Key obligations US citizens, residents, and some entities should be aware of include:
- Form 5471. This form requires you to give the IRS detailed information, including financial statements, transactions, and the company structure. It applies to any US citizen or resident with a 10% or greater interest in a company.
- Form 926. This form applies when you transfer assets to your offshore company.
- FBAR (FinCEN Form 114). This report applies to any US citizen or resident with assets exceeding $10,000 in foreign accounts, and includes detailed information to prevent fraud and money laundering.

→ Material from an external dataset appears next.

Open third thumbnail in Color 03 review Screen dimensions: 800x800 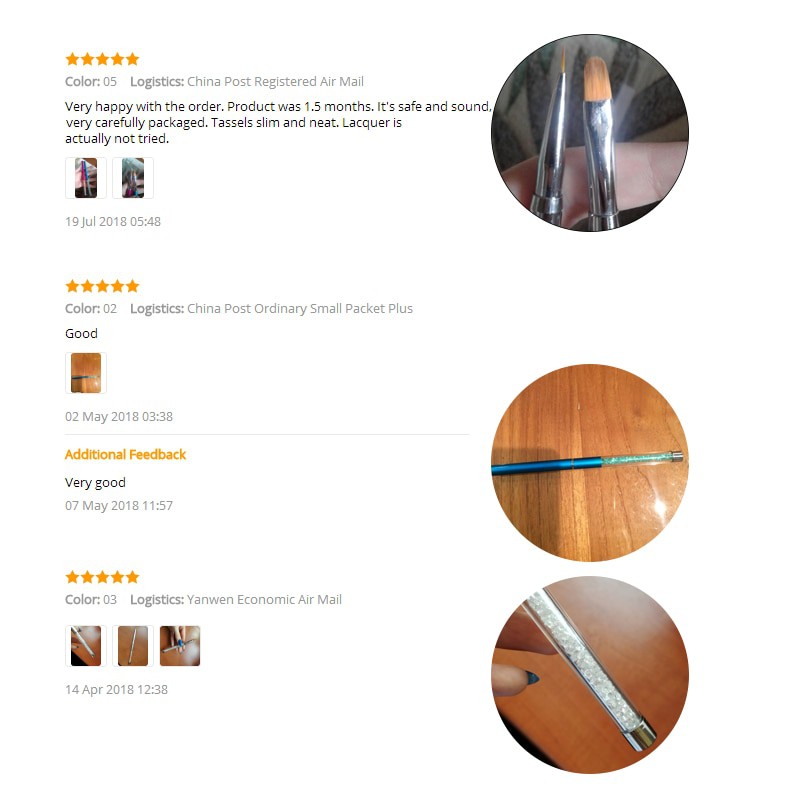[x=180, y=646]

“US persons” — citizens, residents, and sometimes legal entities like companies — with offshore companies are always obliged to pay federal taxes on the derived income. In some cases, state taxes also apply. That depends on the regulations of the specific state you are domiciled in.
Some offshore destinations will allow you to claim a tax credit for US taxes paid on the income earned in that jurisdiction, lowering the tax burden a little. This varies from one offshore country to the next.
A Final Words on Do Offshore Companies Pay Taxes
If you were hoping to avoid US taxes by establishing an offshore company, this reality check might be a little disappointing. However, if you were simply curious, learning the answer to the question “Do offshore companies pay taxes?” might leave you wondering what the point is if you still have to pay tax.
The main financial benefits offshore companies offer are tax deferral (until income is distributed to shareholders), a streamlined reporting process, greater asset protection, and deductions that might not be available to US-registered companies. However, an offshore company doesn’t change your tax status if you personally live in the United States — and if you’re a US citizen living abroad, you’ll also still have to pay federal taxes on the income your offshore company generates.